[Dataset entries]

'''

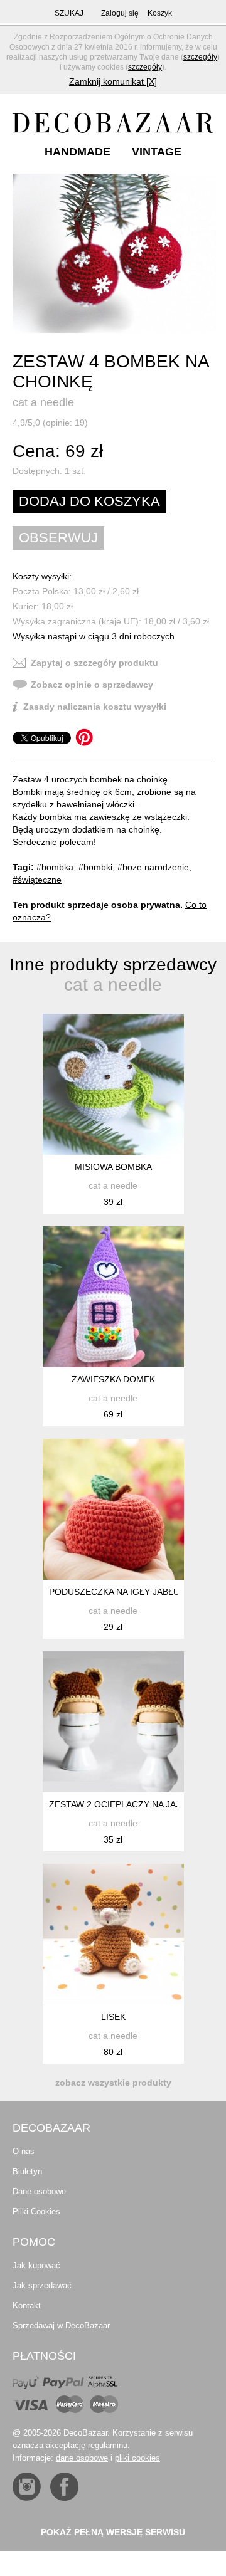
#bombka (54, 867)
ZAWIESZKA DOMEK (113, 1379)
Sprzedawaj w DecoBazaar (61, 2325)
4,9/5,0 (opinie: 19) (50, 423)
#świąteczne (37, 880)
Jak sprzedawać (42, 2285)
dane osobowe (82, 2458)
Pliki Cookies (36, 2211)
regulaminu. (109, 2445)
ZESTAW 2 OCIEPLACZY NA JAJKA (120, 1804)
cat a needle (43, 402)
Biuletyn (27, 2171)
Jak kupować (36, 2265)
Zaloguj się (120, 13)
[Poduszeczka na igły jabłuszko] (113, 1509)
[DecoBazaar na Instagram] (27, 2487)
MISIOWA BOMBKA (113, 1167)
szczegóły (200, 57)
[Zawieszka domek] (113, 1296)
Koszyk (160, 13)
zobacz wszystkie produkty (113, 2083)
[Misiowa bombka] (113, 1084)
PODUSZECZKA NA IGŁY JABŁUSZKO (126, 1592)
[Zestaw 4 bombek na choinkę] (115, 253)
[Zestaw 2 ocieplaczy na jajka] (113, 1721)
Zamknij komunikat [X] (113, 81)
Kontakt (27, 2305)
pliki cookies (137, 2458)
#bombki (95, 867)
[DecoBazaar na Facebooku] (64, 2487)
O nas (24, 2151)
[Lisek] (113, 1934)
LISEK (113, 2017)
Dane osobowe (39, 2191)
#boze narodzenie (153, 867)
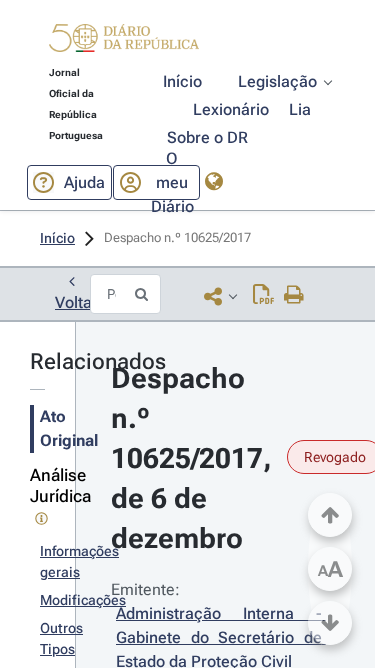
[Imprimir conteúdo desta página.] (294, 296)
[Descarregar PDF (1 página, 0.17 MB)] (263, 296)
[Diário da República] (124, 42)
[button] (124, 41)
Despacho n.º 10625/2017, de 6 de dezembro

'''

- **Exercise details**
Please repeat, with no pictures, each line from the start of the records above through the line with "Biuletyn (27, 2171)", inclusive, and only those.

- **Result of this task**
#bombka (54, 867)
ZAWIESZKA DOMEK (113, 1379)
Sprzedawaj w DecoBazaar (61, 2325)
4,9/5,0 (opinie: 19) (50, 423)
#świąteczne (37, 880)
Jak sprzedawać (42, 2285)
dane osobowe (82, 2458)
Pliki Cookies (36, 2211)
regulaminu. (109, 2445)
ZESTAW 2 OCIEPLACZY NA JAJKA (120, 1804)
cat a needle (43, 402)
Biuletyn (27, 2171)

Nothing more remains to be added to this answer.